WORK INSTRUCTION — The word "Task" appears in some lines of the entries. Say how many, and give nothing but the number.

Data items:
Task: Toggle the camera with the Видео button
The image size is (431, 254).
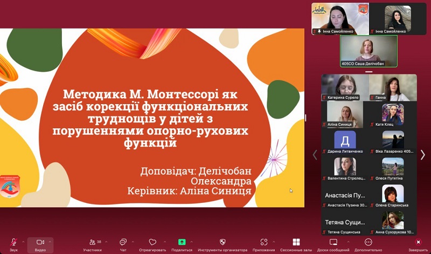Action: point(40,243)
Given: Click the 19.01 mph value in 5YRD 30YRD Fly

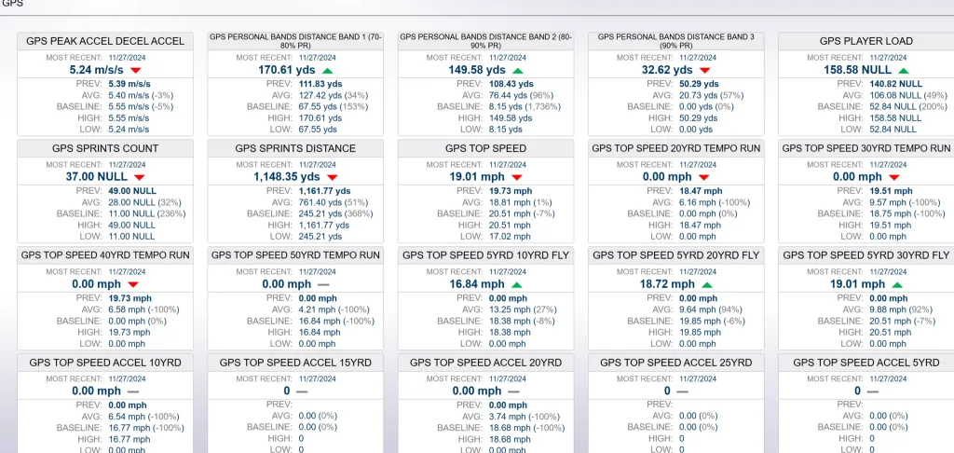Looking at the screenshot, I should (858, 284).
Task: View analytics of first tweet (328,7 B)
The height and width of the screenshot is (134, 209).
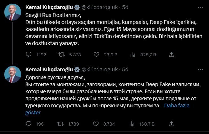Action: 133,55
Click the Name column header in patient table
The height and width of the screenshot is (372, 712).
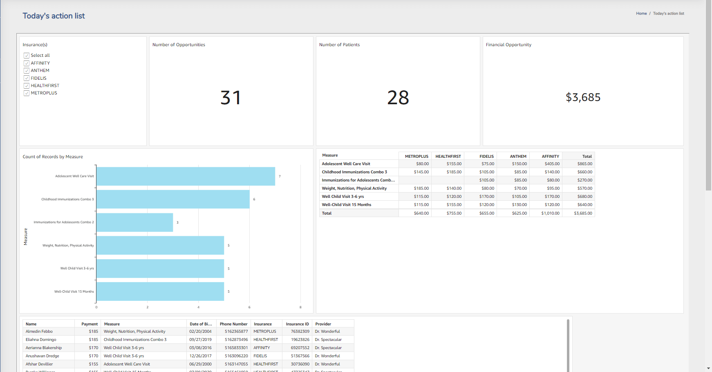31,324
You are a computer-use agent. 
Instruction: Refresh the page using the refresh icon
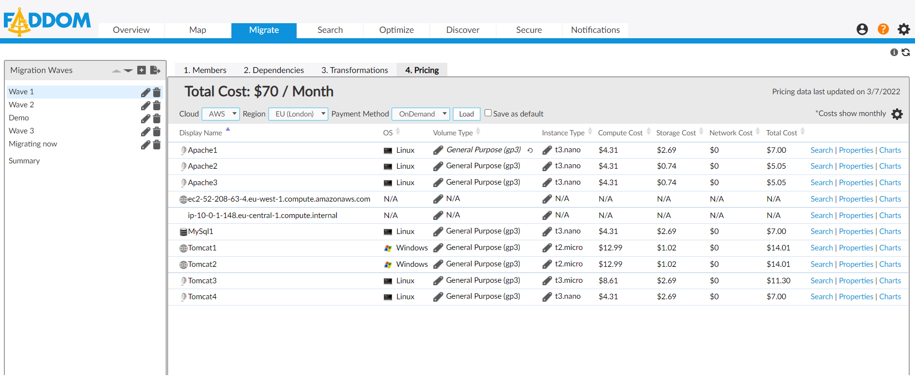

EXERCISE RESPONSE — 2